California's recall fever harks back to Progressive Era

In the Golden State, the initiative process has long been used to launch populist causes.

The only-in-California spectacle of a recall campaign in which everyone but Wink Martindale is running would be impossible without the extraordinary powers of ordinary citizens in the Golden State. Here, where the recall was pioneered and the ballot initiative was perfected, angry voters don't just sit around and stew between elections. They pick up the phone and a clipboard.

It turns out that extreme democracy is as Californian as aromatherapy. "It's a society of individuals who believe that their voice matters," says M. Dane Waters, president of the nonpartisan Initiative & Referendum Institute in Leesburg, Va.
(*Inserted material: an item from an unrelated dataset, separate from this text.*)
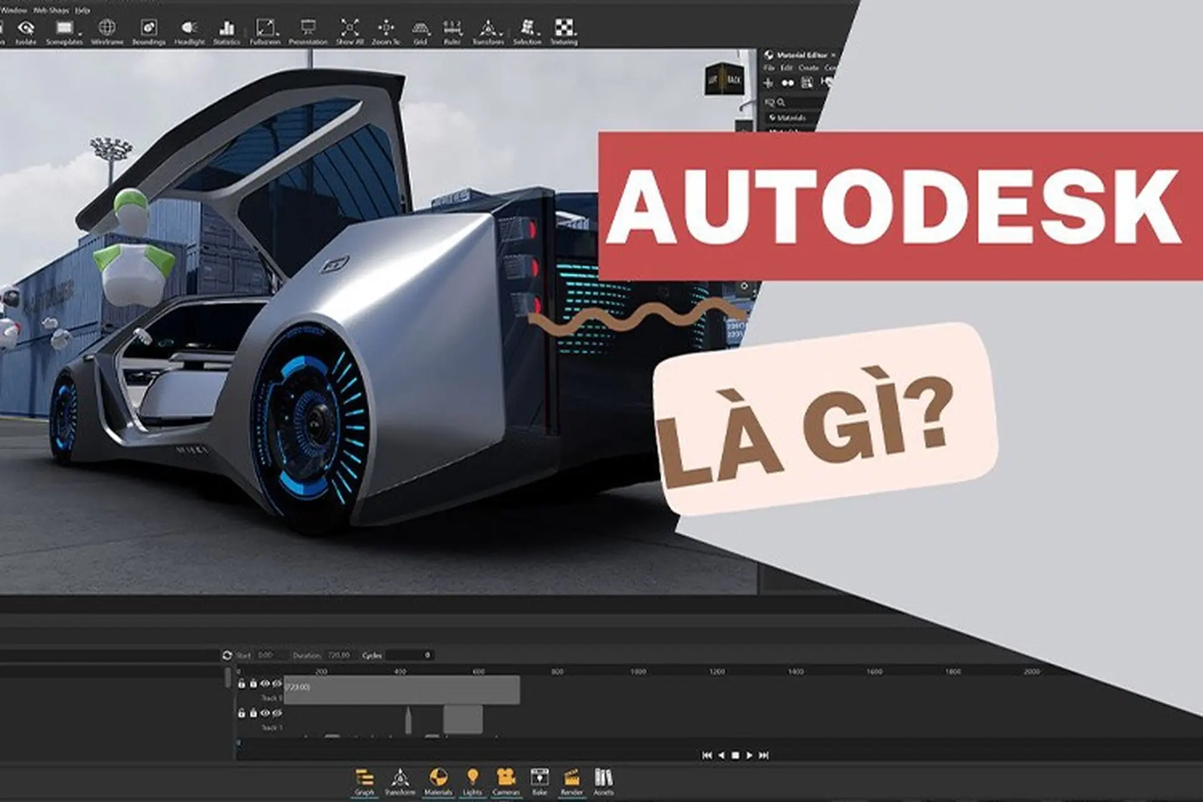The height and width of the screenshot is (802, 1203).
Task: Select the Texturing toolbar icon
Action: pos(565,28)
The seeds of this love affair with the ballot box were planted nearly a century ago, when the son of a dedicated railroad lawyer committed political patricide by taking on the most powerful industry in the state. Hiram Johnson, a progressive Republican, "ran for governor on the promise that he would smash the Southern Pacific machine, and he did so," says former San Diego-area congressman Lionel Van Deerlin.

In 1911, Johnson convinced voters to allow recalls of state officials, initiatives put forth by the people, and referendums placed on the ballot by legislators. "The idea is that it's harder to buy half the people in the state than half the legislature," says Jeffrey Lewis, assistant professor of political science at the University of California at Los Angeles.

Even now, the echoes of the 1910s still linger. "If you think about Arnold Schwarzenegger's campaign, when he talked about special interests and how he'll clean house, that's a very progressive-sounding agenda," says Elizabeth Garrett, a law professor at the University of Southern California. "That's what direct democracy was designed to do. It would take government back from the special interests."

California's location helped boost the populist cause. It's no coincidence that all but four of the 18 states that allow recalls of governors are in the Midwest or West. "Leaders of the South were concerned that if direct democracy took hold, it would empower African-Americans. In New England and around New York, there was concern that the large immigrant population could take advantage of the initiative process," says Mr. Waters. "But out West, you didn't have these concerns."

After 1911, it didn't take long for the "initiative industrial complex" to create itself, says Daniel Smith, associate professor of political science at the University of Florida. As early as 1914, archives show that initiative campaigns paid people to gather signatures, he says.

The topics of ballot measures have run the gamut from cable television (banned in 1964 at the behest of theater owners) to senior-citizen subsidies (rejected twice in the 1930s). Voters supported the death penalty and rejected school busing in 1972, lowered property taxes by passing Proposition 13 in 1978, and supported curbs on affirmative action and services for illegal immigrants in the 1990s. But voters rejected a ban on gay teachers in 1978 and quarantines of AIDS patients in 1986 and 1988.

"I've contended that because of the unique California political climate, I can go out and qualify an initiative that would require everybody else to shoot themselves in the left foot," says political consultant Jack Orr. "Voters will say, 'I'll sign it, but ... I don't have to vote for it.' "

Recalls are a different matter, at least at the gubernatorial level. Only 32 have been launched, and the Davis effort is the first to reach the ballot. "It's not as if we go through this every time we go into a fever of anger about something," says Tom Hayden, a former state senator.

Outside statewide offices, however, recalls are anything but uncommon. Los Angeles, a founding father of the municipal recall, became the first US city to fire its mayor in 1938 after after a scandal over the bombing of a private investigator by a police captain. More recently, Sen. Dianne Feinstein had to beat back a recall vote during her tenure as mayor of San Francisco.

Within the past 12 years, Californian voters have kicked out three school-board members who supported the teaching of "creation science," an assemblyman who switched parties, and a city councilwoman who became snared in a redistricting battle, among others.

"The recall, just like the initiative process, is seen as this safety valve," says Professor Smith. "It's a kind of precautionary measure that can allow the people to speak even when it's not their proper time to speak [during regular elections]."